* _Document passage_
Some anti-spammers have resorted to stealing to prove their point, and others are applauding it.

The theft in question was an attempt by an indeterminable number of Internet users made earlier this month to drown Alan Ralsky, anti-spammers’ current public enemy No. 1, in unwanted direct mail.

Ralsky reportedly made enough money spamming to buy a $740,000 home in the Detroit suburbs and bragged about it to the press.

Not surprisingly, Ralsky is difficult to reach by phone, and I have yet to be able to interview him.

However, Detroit Free Press tech columnist Mike Wendland claims he has, and on Nov. 22 filed a piece explaining that Ralsky is “still very much in business, despite last month’s much-hyped settlement of a lawsuit against Ralsky by Verizon Internet Services.”

In the settlement to which Wendland referred, Ralsky was barred from sending e-mail to Verizon Online’s customers and agreed to pay Verizon an undisclosed amount of cash. The settlement was reached in October and hailed as a victory in the spam wars.

“But that war still feels far away, down on the lower level of Ralsky’s home, where racks of computers instruct scores of other computers halfway around the world to fire off millions of e-mails every day,” Wendland wrote. “Ralsky said the legal fuss and settlement costs were a big hit and that things slowed down for a while. But now, after moving a few weeks ago into his new $740,000 house, he claims he’s back in business.”

Make no mistake, Ralsky is no sympathetic character. He is considered one of the top five spammers in the world and is reportedly unrepentant about it. Marketers can thank the Ralskys of this world for plummeting e-mail response rates.

* _Data shown_
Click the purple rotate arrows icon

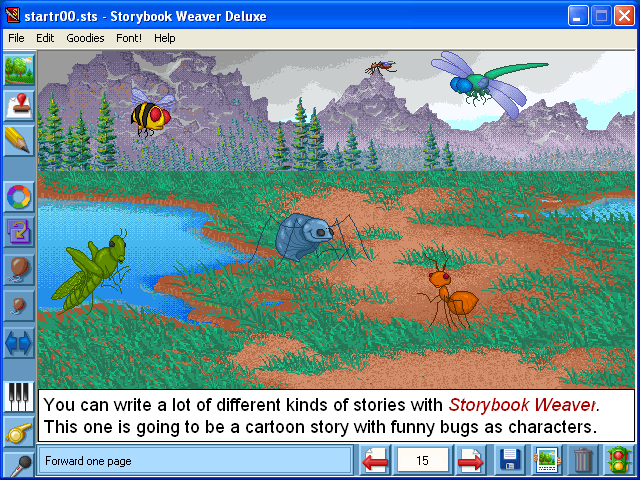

* _Objectives_
[a] According to the passage on Alan Ralsky and anti-spammers, what did Ralsky agree to in the October settlement with Verizon?
[b] Resume the passage on Alan Ralsky and anti-spammers, writing on from its last sentence.
The listing has no connection to the passage on Alan Ralsky and anti-spammers.

* _Task-by-task answers_
[a] He was barred from sending e-mail to Verizon Online's customers and agreed to pay Verizon an undisclosed amount of cash.

[b]
However, someone in anti-spam land, aka Moronia, got Ralsky’s new address using public records and posted it on tech site Slashdot.org. Someone else got the idea that it would serve Ralsky right if they signed him up for every direct mail list they could find. Apparently, many of them did. In a follow-up column Dec. 6, Wendland wrote that Ralsky is now complaining that he is being “inundated” with unwanted ads, catalogs and brochures.

Not surprisingly, anti-spammers’ overwhelming reaction was, “Serves him right.”

Maybe so, but it doesn’t serve right the companies that fulfill the resulting bogus catalog and subscription requests.

Anti-spammers consistently argue that unsolicited bulk e-mail is theft because unlike postal direct mail, spam costs the sender little. Rather, unsolicited commercial e-mail transfers costs to those who must receive and handle it. Fair enough.

But signing people up for direct mail they don’t want is theft as well. These anti-spammers are stealing from the companies they dupe into sending mail to Ralsky by falsely claiming his name is that of someone who is interested in learning more about their product or subscribing to their services.

That this concept isn’t instantly apparent to them speaks volumes about some IQs. To be fair, a few of the participants in a 138-post discussion on anti-spam news group NANAE demonstrated a glimmer of an idea that signing Ralsky up for unwanted direct mail is wrong. But even those hedged.

For example, somebody under the name Bob wrote: “I do feel for the catalog companies … it seems directly comparable to the abuse of email spam. Each of them is already willing to bear the small expenses of sending out catalogs in the expectation of aggregate business, and giving them addresses like this where it’s unwanted is wasting a small portion of the resources of each.”

But later in the post, Bob writes: “Postal junkmail is vastly different from spam, Ralsky isn’t even forced to pay. As ‘payback’ goes this is woefully inadequate. Of course if it’s got his goat already, that could be a good thing.”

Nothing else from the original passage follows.